## Your task
Output, exactly and alone, the lines from the one containing "Instruction: Clear the Quick Find box" through the last line of the material below, both ends included.

***** Dataset entries

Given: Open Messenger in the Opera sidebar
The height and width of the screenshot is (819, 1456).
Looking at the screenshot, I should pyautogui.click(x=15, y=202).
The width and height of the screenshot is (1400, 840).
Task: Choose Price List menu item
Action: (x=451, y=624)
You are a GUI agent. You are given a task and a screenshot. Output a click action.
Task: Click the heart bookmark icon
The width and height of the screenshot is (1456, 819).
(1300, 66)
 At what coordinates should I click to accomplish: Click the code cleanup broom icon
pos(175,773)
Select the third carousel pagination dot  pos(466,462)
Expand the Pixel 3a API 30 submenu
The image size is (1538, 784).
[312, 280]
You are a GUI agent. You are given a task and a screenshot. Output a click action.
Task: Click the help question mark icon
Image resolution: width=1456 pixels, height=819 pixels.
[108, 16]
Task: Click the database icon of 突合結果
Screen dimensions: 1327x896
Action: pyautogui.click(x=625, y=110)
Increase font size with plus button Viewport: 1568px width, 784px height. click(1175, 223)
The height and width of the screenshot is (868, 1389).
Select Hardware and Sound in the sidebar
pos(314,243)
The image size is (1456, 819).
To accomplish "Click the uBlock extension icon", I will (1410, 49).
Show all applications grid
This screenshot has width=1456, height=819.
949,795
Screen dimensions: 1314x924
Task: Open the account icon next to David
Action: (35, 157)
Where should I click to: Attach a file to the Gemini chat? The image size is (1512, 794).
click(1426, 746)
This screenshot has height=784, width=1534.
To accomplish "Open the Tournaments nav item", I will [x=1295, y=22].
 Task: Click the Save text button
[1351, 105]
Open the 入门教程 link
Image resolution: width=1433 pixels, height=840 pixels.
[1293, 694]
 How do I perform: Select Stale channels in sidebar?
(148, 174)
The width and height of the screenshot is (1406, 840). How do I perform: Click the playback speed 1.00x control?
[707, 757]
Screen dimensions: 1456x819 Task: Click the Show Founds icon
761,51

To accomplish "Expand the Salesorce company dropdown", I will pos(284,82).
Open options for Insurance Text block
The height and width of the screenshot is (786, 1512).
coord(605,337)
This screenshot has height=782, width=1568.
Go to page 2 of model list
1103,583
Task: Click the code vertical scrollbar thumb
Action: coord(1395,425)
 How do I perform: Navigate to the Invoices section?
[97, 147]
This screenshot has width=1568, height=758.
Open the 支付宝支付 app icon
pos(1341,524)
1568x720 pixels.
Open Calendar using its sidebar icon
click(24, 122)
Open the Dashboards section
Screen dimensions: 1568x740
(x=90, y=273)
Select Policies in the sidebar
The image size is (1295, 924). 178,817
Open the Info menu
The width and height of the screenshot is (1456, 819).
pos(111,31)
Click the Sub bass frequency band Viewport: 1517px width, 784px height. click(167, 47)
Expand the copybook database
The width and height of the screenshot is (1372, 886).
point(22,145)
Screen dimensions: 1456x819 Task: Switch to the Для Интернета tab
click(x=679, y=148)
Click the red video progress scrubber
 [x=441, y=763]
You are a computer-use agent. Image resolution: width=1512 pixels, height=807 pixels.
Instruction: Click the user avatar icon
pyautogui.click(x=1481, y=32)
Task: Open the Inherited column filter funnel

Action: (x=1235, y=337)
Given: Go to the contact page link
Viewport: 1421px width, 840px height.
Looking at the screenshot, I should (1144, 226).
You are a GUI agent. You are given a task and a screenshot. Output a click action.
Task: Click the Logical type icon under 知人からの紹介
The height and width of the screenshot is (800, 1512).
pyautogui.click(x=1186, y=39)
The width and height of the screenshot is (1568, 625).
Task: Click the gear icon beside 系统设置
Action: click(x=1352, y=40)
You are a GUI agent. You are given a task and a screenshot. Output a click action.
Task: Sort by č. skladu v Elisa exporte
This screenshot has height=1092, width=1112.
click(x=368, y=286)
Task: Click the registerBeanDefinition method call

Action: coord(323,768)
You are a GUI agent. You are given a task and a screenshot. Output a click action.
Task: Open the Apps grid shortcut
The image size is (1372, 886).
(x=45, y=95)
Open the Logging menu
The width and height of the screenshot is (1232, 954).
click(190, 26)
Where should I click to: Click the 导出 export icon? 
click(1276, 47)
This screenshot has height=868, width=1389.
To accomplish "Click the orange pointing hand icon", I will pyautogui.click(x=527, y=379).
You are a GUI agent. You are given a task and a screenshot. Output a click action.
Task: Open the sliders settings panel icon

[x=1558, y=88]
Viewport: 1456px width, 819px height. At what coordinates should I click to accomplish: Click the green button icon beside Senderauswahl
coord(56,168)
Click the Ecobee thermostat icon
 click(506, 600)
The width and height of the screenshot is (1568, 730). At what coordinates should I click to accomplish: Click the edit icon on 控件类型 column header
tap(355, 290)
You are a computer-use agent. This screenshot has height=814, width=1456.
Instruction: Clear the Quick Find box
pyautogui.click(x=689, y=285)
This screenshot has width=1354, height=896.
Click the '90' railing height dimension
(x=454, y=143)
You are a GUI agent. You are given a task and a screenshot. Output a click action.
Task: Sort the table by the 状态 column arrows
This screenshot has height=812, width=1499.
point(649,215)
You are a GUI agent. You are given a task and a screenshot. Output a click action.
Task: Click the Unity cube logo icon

**********

## Answer to the problem
Instruction: Clear the Quick Find box
pyautogui.click(x=689, y=285)
This screenshot has width=1354, height=896.
Click the '90' railing height dimension
(x=454, y=143)
You are a GUI agent. You are given a task and a screenshot. Output a click action.
Task: Sort the table by the 状态 column arrows
This screenshot has height=812, width=1499.
point(649,215)
You are a GUI agent. You are given a task and a screenshot. Output a click action.
Task: Click the Unity cube logo icon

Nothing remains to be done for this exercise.